> **PROBLEM TO SOLVE**
Include no pictures. Output exactly the lines from the one that contains "This screenshot has height=394, width=571." through the final line of the entries.

-------------------------

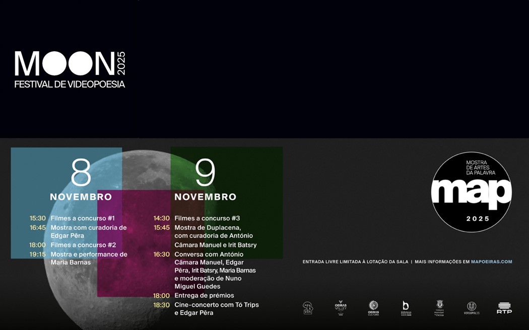This screenshot has height=330, width=529.
Task: Click the Oeiras Cultura logo
Action: 373,308
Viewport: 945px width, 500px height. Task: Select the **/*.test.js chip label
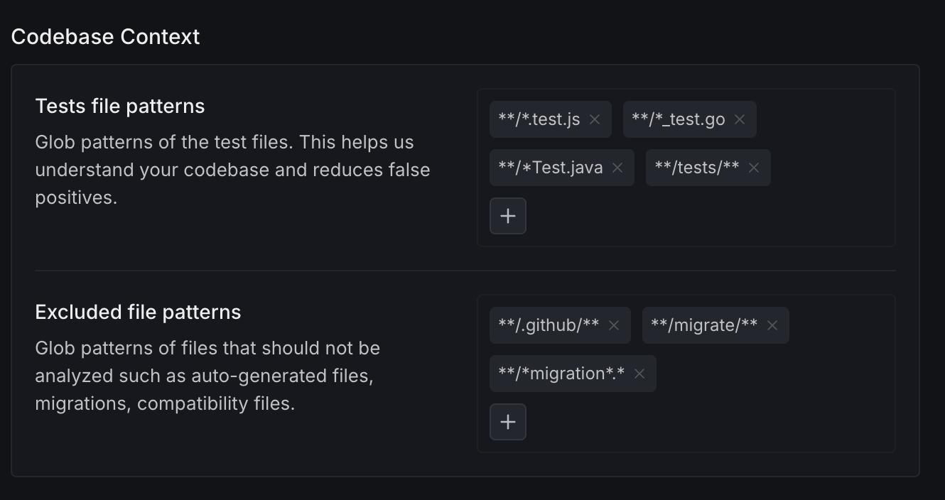tap(539, 119)
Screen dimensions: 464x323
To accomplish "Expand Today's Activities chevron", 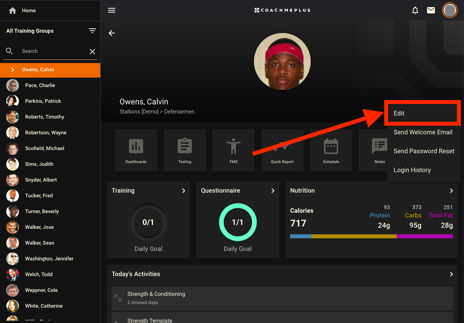I will point(451,274).
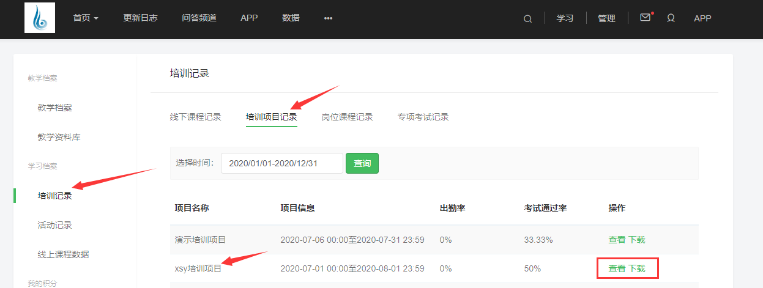Click 管理 in the header
The height and width of the screenshot is (288, 763).
pos(606,18)
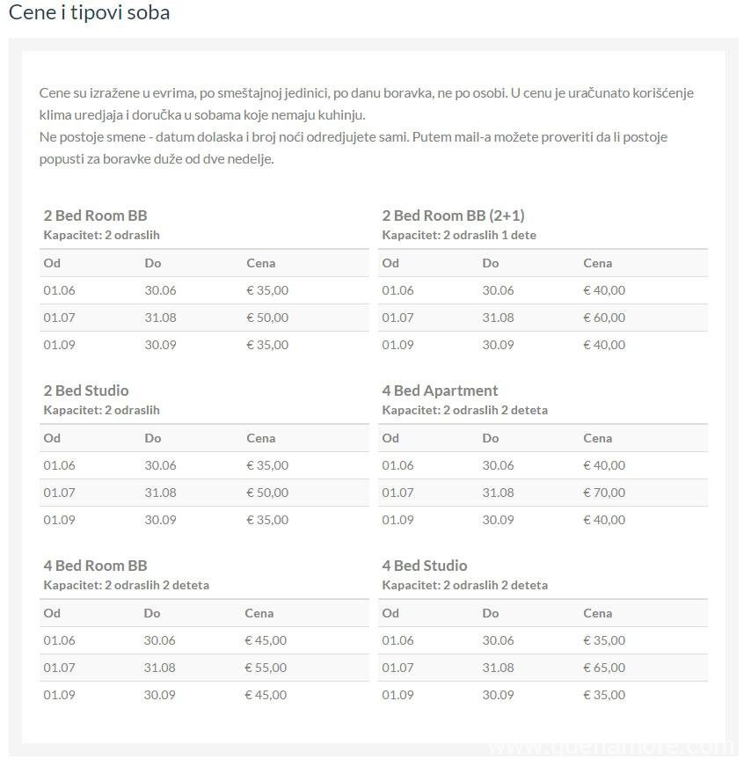Viewport: 751px width, 767px height.
Task: Click the € 70,00 price in 4 Bed Apartment
Action: [x=604, y=493]
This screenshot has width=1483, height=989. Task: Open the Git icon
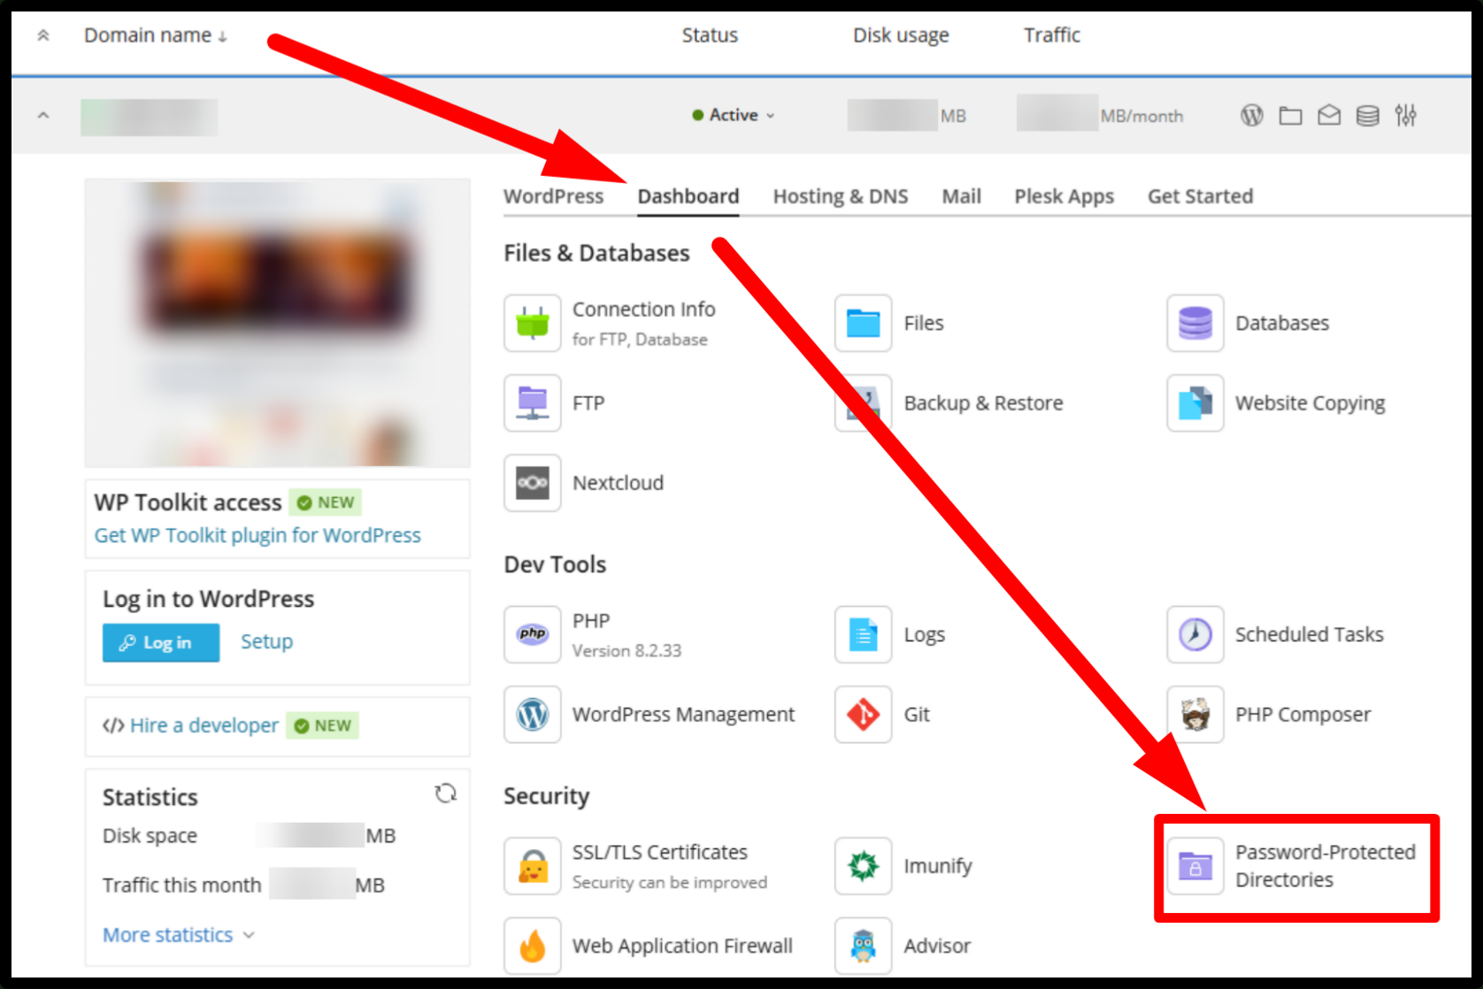(863, 714)
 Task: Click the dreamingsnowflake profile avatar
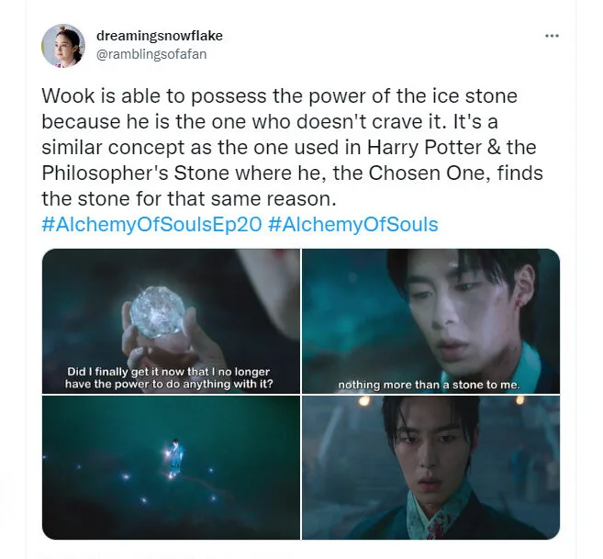click(63, 46)
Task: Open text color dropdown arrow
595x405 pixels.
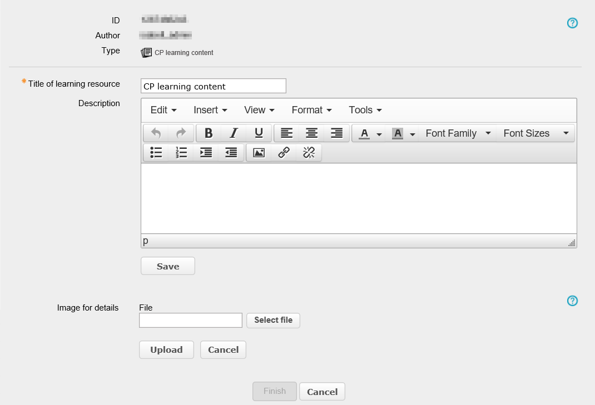Action: click(x=379, y=134)
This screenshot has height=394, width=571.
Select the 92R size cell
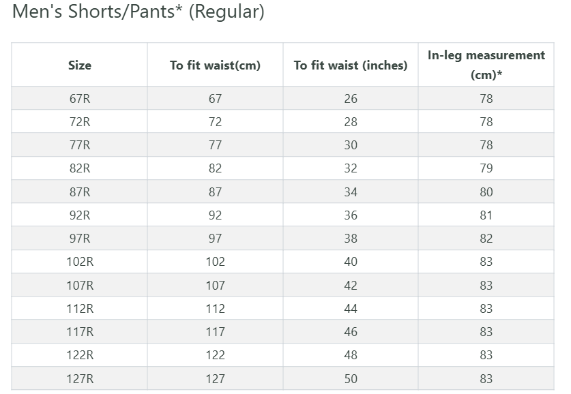pos(79,215)
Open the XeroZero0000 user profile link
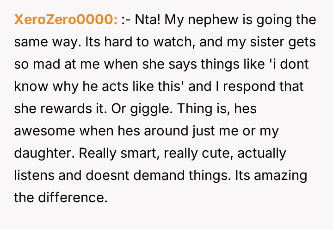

-------------------------

> **EXERCISE RESPONSE**
This screenshot has height=394, width=571.
Select the 92R size cell
pos(79,215)
Open the XeroZero0000 user profile link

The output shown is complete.